▸ Task statement:
Here the job is to transcribe only the lines from the one containing "Task: Click the zoom" through the last line below, exactly as written; please leave out pictures.

Collected data
----------------------------------------

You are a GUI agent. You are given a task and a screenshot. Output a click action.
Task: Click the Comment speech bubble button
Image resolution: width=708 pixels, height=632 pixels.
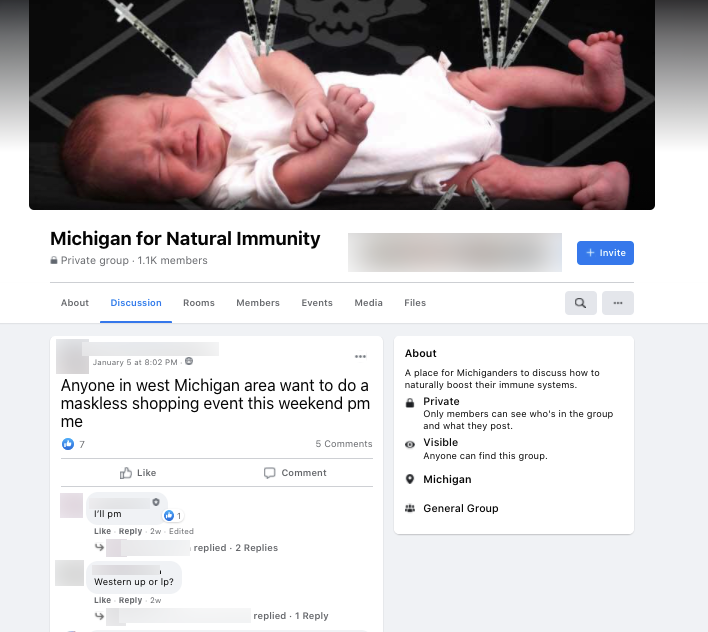click(x=295, y=473)
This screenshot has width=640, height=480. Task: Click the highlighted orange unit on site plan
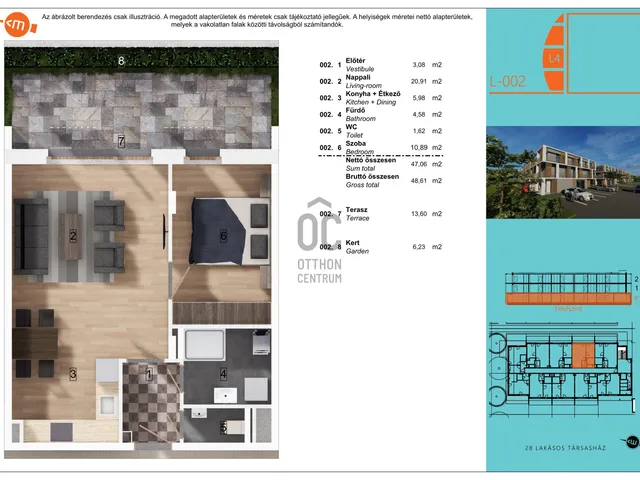(583, 356)
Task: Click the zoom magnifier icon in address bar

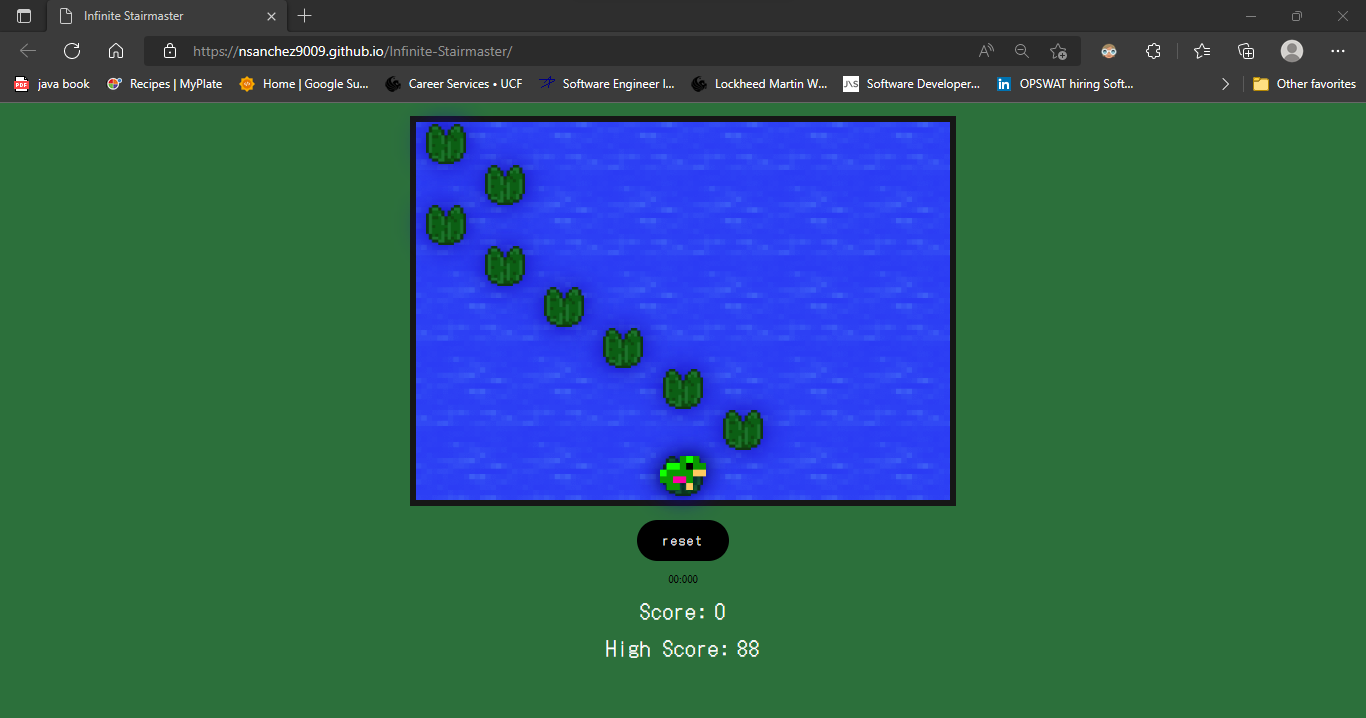Action: [x=1021, y=51]
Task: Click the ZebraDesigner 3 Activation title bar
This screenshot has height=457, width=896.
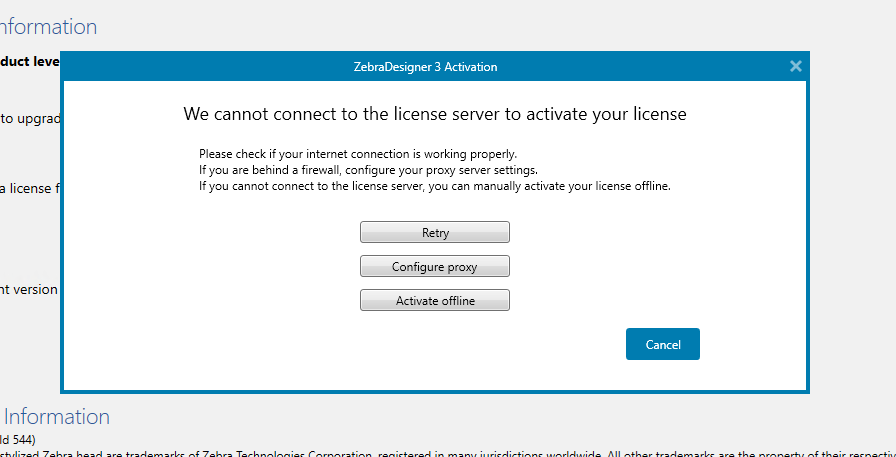Action: pos(434,67)
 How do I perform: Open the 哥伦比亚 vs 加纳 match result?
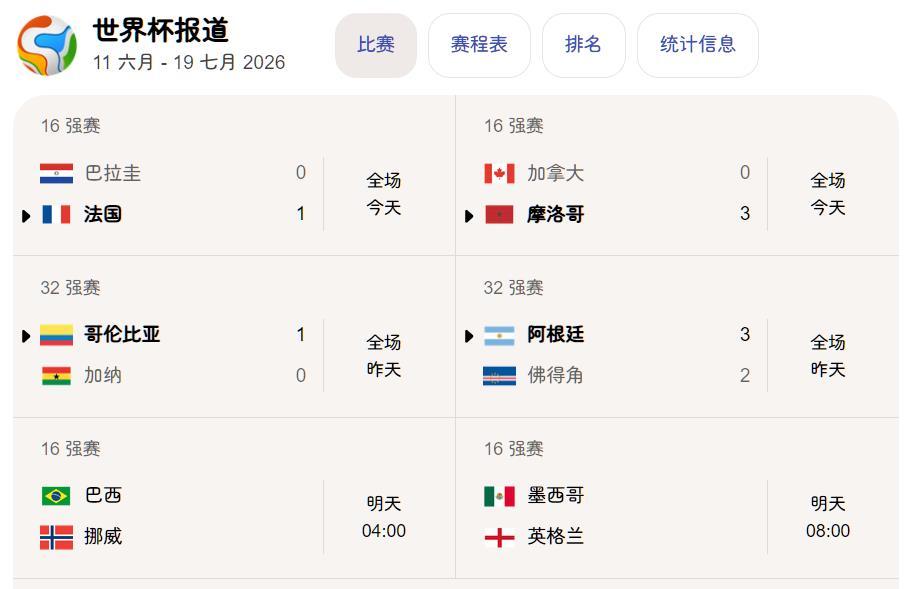pos(234,337)
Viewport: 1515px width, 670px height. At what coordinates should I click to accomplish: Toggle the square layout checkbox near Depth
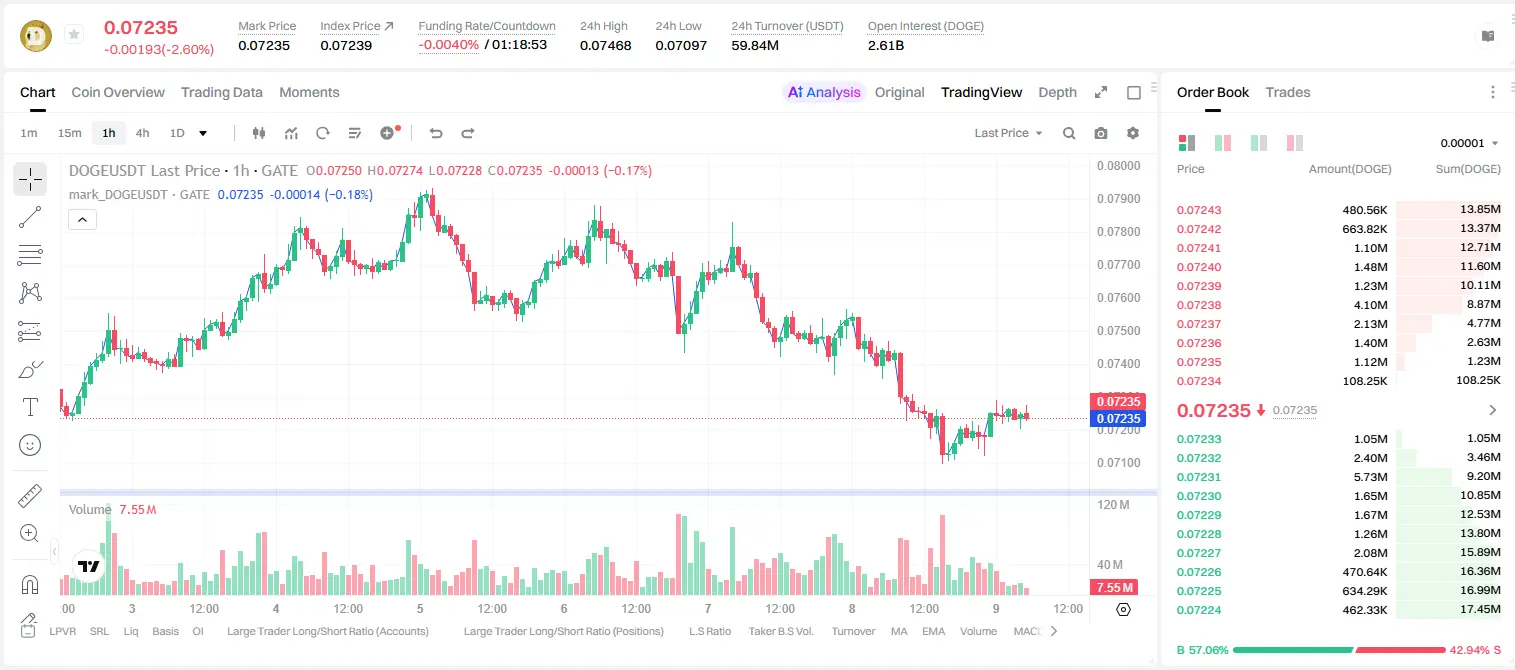[x=1134, y=93]
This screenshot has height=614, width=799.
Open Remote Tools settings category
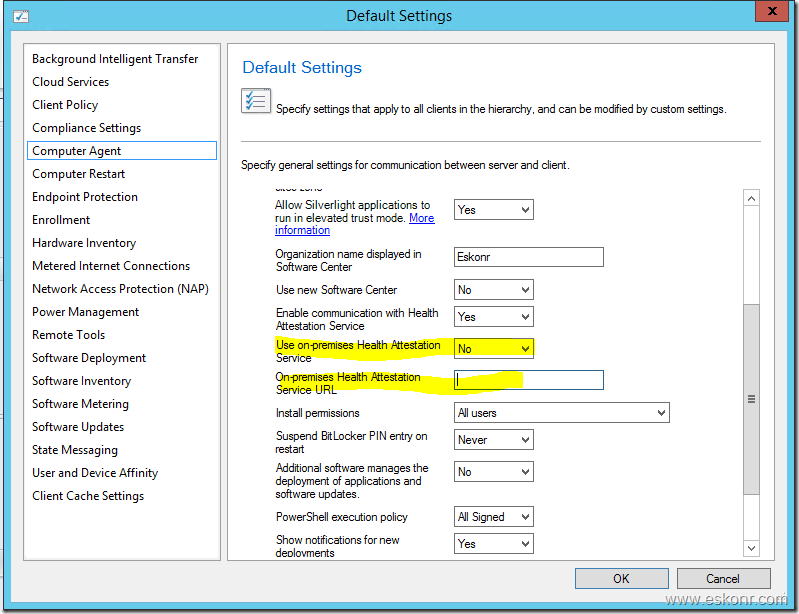coord(68,335)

----------------------------------------

▸ Solution for this problem:
Task: Click the zoom magnifier icon in address bar

Action: [x=1021, y=51]
Task: Click the ZebraDesigner 3 Activation title bar
This screenshot has height=457, width=896.
Action: pos(434,67)
 How do I perform: Open the 哥伦比亚 vs 加纳 match result?
pos(234,337)
Viewport: 1515px width, 670px height. At what coordinates should I click to accomplish: Toggle the square layout checkbox near Depth
[x=1134, y=93]
This screenshot has height=614, width=799.
Open Remote Tools settings category
coord(68,335)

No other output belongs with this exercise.